La amiga le habló de un local donde salían artistas espontáneos al tablado. Allí, una noche, con aquel traje que se había comprado, podía darse a conocer. Si gustaba, hasta la contratarían. Aquello podía ser un principio.
Se arreglaron las cosas para realizar este plan. A Mercedes le palpitaba el corazón como a una criatura. Ya no le quedaba casi dinero, prácticamente nada… Y todo el mundo tenía hambre alrededor suyo. Ella había añorado muchas cosas junto a su marido, había creído pasar años de miseria… Pero la miseria era esto que pululaba a su alrededor, y en lo que ella se veía envuelta… Por primera vez se preocupaba de los demás. Había repartido su dinero con otros, después de comprarse el traje. Se conmovía al escuchar que aquella mujer gruesa y pintada, que era su amiga, encontró muerta a una niñita, hija suya, cuando regresaba a su casa, durante la guerra. Mercedes tenía ganas de llorar al oírla.
– Tú no sabes lo que es perder un niño.
Y a Mercedes le parecía que no lo sabía. Que todas aquellas criaturas que se le habían muerto eran de otra mujer lejana, insensible. Una mañana fue a la iglesia que le había indicado doña Eloísa, y la esperó en la puerta. La viejecita sintió la misma inquietud y la misma alegría confusa de siempre al verla.
– Hija… He estado rezando por ti… ¿Se te acabó el dinero?
– No, doña Eloísa. Vengo a pedirle otra clase de favor.
– Desayunarás conmigo.
A Mercedes en los últimos tiempos se le había despertado una sensibilidad nueva. Una sensibilidad que la hacía pensar en los demás y ser delicada.
– Ya he desayunado, doña Eloísa, pero la acompañaré.
Y cuando estuvieron sentadas en el alegre comedor, mientras la abuelita migaba su pan en leche, aprovechando un momento en que Lolita se iba a sus quehaceres, dijo la gran noticia.
– Esta noche debuto. La abuelita se atragantó.
– ¿Qué dices?
– Sí, en un local respetable… Tiene que acompañarme.
La abuelita empezó a toser tanto que hubo que darle golpecitos en la espalda para que se le pasara aquel ahogo.

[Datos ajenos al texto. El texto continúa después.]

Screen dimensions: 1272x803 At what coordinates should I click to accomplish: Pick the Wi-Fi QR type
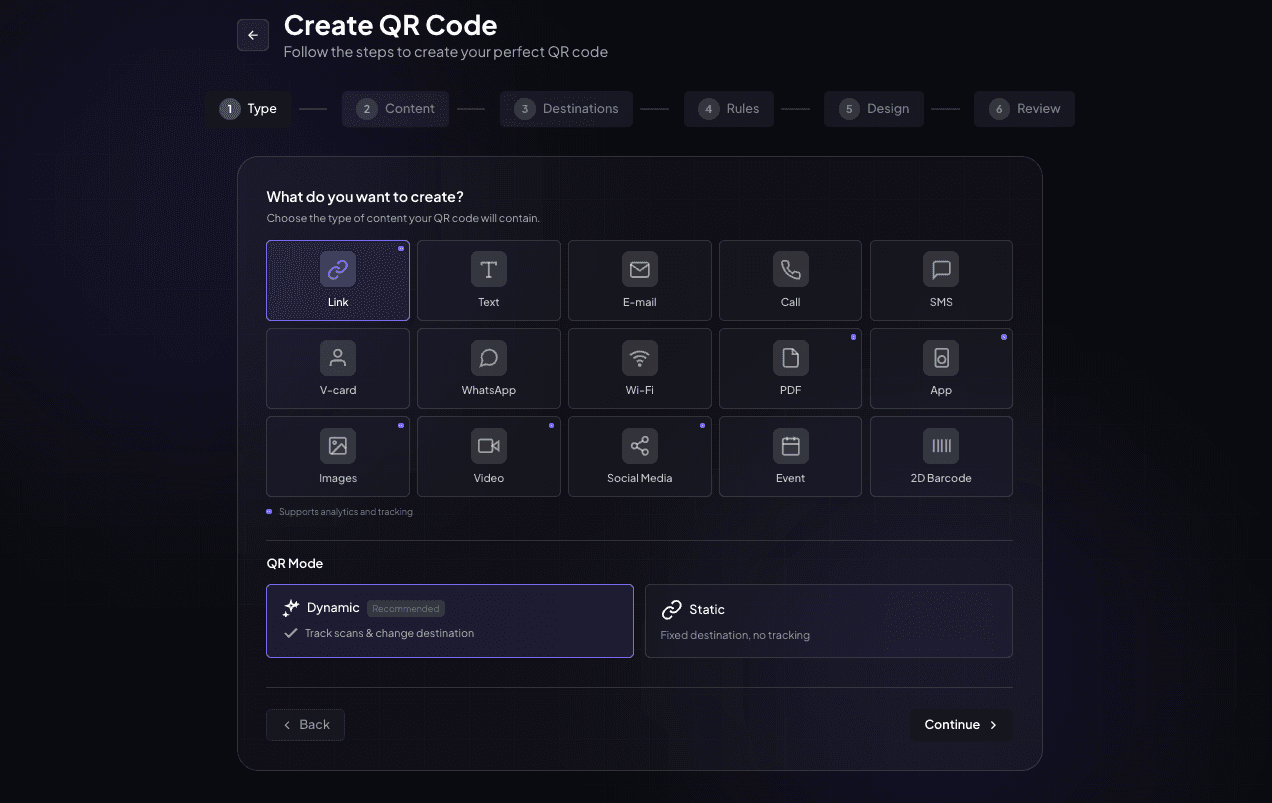[x=639, y=368]
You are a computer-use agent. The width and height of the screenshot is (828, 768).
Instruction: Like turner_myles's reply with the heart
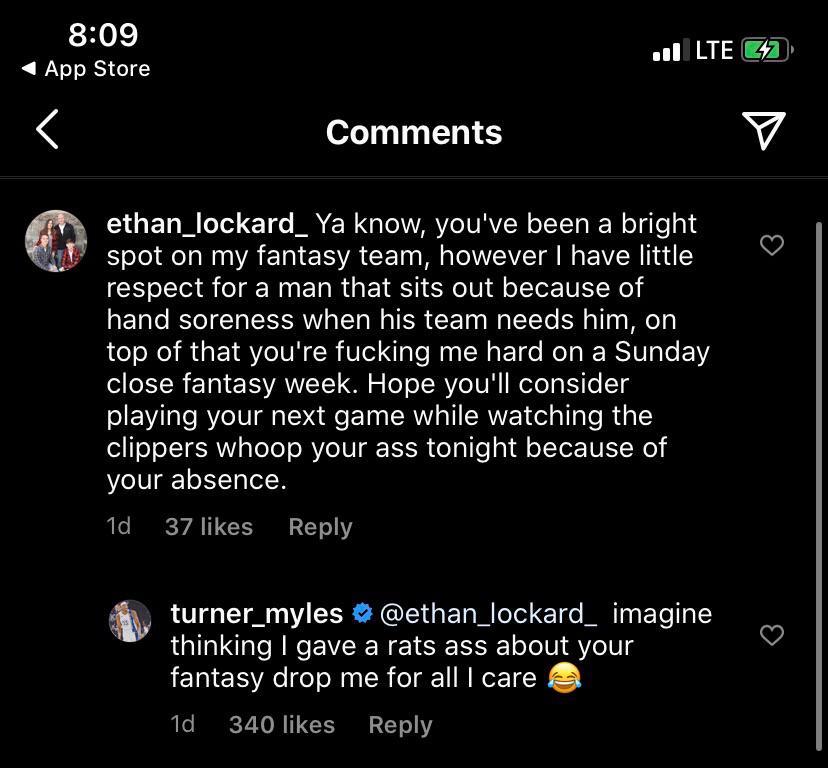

– ¿Yo?… ¿De noche?… No he vuelto a salir de noche desde que murió mi difunto… Y tenía yo veinticinco años, entonces…
Volvía Lolita.
– ¿Qué pasa, yaya?…
– Nada, hija; que a Mercedes le van bien las cosas… Esta tarde va a venir a la iglesia conmigo, que hay exposición del Santísimo, para darle las gracias a Dios…
– ¿Yo?
– Sí, hija. Es lo natural. Ya hablaremos entonces de todo.
Lolita parecía la imagen de la inquietud.
– Pues iré entonces… Usted no me falte.
– No, no. ¿Cómo voy a faltar?…
Y aquella tarde, anochecido ya, se encontraron en la iglesia.